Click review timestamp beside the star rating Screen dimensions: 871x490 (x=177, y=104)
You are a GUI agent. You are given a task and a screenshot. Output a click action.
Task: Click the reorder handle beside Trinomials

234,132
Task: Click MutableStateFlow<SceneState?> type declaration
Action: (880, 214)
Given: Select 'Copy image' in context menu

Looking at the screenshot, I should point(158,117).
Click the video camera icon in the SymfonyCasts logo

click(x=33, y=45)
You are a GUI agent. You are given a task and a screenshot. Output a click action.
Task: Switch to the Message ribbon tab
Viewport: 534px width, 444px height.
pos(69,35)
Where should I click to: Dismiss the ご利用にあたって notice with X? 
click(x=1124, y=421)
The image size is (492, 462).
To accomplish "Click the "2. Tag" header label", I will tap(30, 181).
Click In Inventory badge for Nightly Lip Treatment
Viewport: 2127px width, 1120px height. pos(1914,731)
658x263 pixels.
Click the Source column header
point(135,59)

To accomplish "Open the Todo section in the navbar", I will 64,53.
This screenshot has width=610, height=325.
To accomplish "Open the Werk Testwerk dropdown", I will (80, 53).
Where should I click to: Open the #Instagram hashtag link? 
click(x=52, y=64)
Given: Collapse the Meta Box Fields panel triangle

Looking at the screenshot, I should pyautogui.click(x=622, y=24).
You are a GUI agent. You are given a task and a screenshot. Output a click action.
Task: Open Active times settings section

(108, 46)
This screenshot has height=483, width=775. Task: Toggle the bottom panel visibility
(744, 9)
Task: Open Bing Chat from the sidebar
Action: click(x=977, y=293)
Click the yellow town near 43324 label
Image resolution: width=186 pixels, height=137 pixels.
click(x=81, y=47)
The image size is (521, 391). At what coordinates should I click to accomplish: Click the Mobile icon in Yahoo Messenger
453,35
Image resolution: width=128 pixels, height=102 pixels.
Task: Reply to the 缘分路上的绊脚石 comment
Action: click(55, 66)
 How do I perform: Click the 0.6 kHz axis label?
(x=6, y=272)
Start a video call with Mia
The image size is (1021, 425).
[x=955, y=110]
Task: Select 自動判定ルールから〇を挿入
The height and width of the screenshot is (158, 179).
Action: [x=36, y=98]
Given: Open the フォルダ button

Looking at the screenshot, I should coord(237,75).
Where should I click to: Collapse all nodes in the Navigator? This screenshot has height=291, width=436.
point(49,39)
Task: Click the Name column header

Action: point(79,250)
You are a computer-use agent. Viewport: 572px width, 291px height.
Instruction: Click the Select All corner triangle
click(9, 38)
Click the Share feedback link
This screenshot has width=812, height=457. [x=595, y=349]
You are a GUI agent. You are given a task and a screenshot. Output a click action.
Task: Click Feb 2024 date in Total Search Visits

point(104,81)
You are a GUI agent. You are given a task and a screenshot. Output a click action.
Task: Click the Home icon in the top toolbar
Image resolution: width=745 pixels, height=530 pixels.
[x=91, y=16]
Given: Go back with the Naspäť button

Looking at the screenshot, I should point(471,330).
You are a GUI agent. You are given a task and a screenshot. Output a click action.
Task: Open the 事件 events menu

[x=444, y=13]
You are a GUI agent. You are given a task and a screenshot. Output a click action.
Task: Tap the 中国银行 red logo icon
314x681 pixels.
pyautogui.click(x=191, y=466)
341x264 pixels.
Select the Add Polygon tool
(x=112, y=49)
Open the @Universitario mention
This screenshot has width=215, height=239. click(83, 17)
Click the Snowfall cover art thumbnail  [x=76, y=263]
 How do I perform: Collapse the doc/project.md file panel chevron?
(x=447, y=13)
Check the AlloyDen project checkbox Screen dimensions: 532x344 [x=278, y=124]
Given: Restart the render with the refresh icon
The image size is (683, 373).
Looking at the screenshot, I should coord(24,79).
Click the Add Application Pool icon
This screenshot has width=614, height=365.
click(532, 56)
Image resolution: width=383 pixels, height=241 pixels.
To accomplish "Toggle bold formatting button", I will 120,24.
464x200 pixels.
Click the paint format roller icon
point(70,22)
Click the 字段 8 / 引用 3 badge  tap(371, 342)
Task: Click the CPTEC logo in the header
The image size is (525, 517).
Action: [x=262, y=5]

#### What is expected
Which lines of the entries above contain the word "Collapse"? Pick out each such line and copy it in full.

#### Solved problem
Given: Collapse the Meta Box Fields panel triangle
Where should I click to: Collapse all nodes in the Navigator? This screenshot has height=291, width=436.
 How do I perform: Collapse the doc/project.md file panel chevron?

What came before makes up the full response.